Por Sergio González Levet

No conozco personalmente a la gobernadora Rocío Nahle. Considero sin
embargo, por lo que he visto de sus acciones y por su discurso como figura
pública, que la ingeniera es una persona que nunca pediría a alguno de sus
colaboradores o empleados que le dieran parte de su sueldo por el motivo que
fuera. Considero que nunca se permitiría caer en tal bajeza.
El licenciado Ricardo Ahued Bardahuil tiene la fama bien ganada de que destina
su propio sueldo para apoyar a personas y causas que necesitan algún apoyo
adicional. Nunca ha solicitado ni solicitaría a nadie que trabaje con él que
sacrifique ni un céntimo de lo que gana con su trabajo.
Sí he tratado al diputado Esteban Bautista Hernández y estoy enterado de su
historia como luchador social, siempre al lado de las causas populares. Por eso
también afirmo que en el ADN del profe Esteban no cabe la más remota
posibilidad de que solicite que alguno de sus empleados tenga que aportar alguna
parte, chica o grande, de su sueldo para otras causas.
Esa costumbre señalada en contra de algunos protagonistas de la Cuarta
Transformación representa una podredumbre que mancha a su movimiento y pone
en peligro de contagio a otros militantes que aún actúan de buena fe y que no han
perdido el rumbo original, que los hay.
Morena está llegando a una etapa de su desarrollo como partido en que debe
aceptar la crítica y ejercer la autocrítica, lo que le permitiría enderezar algunos
renglones torcidos y exacerbar la honestidad primigenia que impulsó al
movimiento.
Es momento en que los líderes mayores deben empezar a quitar las manzanas
podridas para adecentar la Cuarta Trasformación y regresar al camino de la

simpatía popular, que ha ido perdiendo a fuerza de un discurso obstinado que
insiste a base de mentiras en que todo va perfecto en el país.
En Veracruz se sabe que hay morenistas que no están acoplados con la
voluntad de ayudar a los más necesitados; de sacrificar lo que tienen para dárselo
a los desposeídos.
Son grupúsculos muy localizados y sus integrantes pueden ser reconocidos por
sus acciones antipopulares e ilegales (“Guardaos de los falsos profetas, que
vienen a vosotros con vestidos de ovejas, pero por dentro son lobos rapaces.
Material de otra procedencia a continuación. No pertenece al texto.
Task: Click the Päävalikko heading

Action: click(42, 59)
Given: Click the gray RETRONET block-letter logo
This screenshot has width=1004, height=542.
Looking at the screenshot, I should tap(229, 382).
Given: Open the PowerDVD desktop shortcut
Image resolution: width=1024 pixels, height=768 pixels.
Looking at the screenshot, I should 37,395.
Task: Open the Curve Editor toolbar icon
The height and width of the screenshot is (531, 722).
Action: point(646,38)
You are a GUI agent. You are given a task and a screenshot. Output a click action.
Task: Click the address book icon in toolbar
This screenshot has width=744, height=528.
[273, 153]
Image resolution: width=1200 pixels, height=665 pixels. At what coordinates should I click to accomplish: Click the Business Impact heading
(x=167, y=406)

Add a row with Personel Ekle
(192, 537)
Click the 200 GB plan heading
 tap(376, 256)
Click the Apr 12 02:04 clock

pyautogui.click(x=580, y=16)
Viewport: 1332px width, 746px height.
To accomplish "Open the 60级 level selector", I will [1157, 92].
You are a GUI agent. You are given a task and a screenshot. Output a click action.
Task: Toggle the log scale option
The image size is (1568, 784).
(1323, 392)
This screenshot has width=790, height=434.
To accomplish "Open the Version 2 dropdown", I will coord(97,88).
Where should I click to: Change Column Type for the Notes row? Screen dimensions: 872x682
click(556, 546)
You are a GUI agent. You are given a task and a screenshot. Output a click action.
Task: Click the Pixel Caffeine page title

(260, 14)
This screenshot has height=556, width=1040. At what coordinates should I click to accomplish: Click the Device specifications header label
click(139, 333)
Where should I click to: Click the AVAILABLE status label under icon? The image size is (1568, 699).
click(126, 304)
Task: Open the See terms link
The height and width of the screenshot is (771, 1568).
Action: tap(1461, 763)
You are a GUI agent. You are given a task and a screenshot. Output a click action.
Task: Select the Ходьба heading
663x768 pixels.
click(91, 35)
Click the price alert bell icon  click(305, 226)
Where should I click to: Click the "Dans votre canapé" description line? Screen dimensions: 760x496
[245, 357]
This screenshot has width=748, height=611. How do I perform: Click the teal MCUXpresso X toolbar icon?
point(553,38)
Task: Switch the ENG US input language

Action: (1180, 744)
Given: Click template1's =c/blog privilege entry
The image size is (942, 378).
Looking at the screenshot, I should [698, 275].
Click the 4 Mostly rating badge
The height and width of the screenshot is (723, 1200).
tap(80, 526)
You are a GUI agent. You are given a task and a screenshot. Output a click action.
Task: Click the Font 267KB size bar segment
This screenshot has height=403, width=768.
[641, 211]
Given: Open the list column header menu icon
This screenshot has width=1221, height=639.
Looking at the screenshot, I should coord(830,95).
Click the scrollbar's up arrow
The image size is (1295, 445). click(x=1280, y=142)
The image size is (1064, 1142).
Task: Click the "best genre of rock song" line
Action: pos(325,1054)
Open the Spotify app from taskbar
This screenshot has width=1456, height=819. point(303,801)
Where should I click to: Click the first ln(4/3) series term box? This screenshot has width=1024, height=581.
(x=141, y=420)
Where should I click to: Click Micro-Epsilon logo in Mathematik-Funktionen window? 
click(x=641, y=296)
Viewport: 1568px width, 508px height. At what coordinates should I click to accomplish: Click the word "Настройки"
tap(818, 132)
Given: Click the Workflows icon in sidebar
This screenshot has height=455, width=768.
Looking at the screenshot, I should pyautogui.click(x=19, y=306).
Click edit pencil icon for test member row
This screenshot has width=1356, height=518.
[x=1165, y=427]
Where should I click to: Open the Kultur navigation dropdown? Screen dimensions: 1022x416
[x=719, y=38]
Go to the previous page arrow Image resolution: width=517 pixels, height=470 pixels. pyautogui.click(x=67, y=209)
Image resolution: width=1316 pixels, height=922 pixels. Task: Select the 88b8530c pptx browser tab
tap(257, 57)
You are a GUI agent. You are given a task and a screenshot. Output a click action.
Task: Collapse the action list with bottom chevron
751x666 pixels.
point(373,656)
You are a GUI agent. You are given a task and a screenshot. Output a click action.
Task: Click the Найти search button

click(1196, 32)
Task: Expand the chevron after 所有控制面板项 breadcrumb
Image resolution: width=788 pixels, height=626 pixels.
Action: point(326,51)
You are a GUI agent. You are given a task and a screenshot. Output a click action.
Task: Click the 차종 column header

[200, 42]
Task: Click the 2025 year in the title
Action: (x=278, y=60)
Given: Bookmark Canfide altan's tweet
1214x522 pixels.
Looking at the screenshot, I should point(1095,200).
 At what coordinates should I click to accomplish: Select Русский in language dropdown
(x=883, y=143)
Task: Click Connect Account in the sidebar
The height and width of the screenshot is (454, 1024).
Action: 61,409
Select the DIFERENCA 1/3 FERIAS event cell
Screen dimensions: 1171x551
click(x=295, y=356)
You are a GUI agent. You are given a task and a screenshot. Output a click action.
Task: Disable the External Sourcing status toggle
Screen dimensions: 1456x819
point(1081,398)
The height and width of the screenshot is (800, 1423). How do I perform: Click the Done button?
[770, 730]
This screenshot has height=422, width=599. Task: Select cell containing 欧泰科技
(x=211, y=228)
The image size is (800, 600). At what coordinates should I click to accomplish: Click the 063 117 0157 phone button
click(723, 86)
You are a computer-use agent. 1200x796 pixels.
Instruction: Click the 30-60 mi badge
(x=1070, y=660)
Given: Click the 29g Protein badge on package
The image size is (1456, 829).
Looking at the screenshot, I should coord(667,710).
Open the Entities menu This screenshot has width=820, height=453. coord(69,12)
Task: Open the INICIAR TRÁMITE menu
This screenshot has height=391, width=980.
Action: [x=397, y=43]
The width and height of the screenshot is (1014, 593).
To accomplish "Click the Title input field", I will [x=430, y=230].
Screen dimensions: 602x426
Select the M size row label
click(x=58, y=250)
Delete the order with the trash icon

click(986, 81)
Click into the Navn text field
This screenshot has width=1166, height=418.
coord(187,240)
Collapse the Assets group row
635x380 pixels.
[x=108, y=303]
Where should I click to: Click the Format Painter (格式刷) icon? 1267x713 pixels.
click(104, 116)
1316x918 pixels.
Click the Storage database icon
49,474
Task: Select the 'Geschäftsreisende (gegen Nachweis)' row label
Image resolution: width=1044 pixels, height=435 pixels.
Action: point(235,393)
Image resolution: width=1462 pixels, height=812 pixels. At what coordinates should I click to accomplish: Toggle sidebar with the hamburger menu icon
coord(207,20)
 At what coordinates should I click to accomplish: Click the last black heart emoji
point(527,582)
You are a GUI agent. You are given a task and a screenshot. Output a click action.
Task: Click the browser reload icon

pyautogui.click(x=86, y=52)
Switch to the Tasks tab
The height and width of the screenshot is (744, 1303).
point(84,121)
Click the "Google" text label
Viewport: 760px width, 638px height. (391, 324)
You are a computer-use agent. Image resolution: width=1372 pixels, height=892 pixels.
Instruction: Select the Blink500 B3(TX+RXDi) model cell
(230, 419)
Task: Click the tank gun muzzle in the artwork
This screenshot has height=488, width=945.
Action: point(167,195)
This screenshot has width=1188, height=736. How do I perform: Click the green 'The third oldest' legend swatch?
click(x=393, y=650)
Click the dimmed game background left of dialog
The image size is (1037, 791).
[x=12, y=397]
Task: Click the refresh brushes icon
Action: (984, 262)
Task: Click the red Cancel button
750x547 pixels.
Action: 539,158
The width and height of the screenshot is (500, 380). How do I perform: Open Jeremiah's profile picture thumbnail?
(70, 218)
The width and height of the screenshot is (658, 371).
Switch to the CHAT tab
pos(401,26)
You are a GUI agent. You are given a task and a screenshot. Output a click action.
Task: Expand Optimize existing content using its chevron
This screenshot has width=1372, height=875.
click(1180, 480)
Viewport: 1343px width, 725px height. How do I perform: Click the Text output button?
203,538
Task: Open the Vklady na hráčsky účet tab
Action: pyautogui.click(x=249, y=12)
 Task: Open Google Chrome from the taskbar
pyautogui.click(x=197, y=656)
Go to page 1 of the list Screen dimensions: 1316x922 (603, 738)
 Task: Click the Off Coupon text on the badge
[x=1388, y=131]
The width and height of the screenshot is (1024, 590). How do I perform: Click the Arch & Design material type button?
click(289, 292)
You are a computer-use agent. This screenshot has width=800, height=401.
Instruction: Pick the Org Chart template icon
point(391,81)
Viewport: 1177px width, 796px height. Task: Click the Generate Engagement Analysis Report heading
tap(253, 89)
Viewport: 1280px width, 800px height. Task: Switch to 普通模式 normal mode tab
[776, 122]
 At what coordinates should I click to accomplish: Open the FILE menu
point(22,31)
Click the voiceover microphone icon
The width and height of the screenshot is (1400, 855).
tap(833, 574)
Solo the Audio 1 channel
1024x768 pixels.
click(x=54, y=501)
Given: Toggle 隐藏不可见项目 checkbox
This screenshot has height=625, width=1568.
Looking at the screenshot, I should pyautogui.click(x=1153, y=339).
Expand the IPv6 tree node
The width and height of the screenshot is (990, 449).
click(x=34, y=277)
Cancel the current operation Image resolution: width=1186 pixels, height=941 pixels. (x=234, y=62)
Por
sus frutos los conoceréis. ¿Acaso se recogen uvas de los espinos, o higos de los
abrojos?” Evangelio de san Mateo, 7:15-17).
Es muy fácil identificarlos. Mucho menos complicado, por ejemplo, que
determinar quiénes verdaderamente son periodistas en Veracruz.
Los mocheadores están ahí, a tiro de vista de la observación ciudadana. Nada
más es cosa de llamarlos a cuentas, de hacer que regresen lo robado, que sean
juzgados por la ley y que sean expuestos al escarnio popular.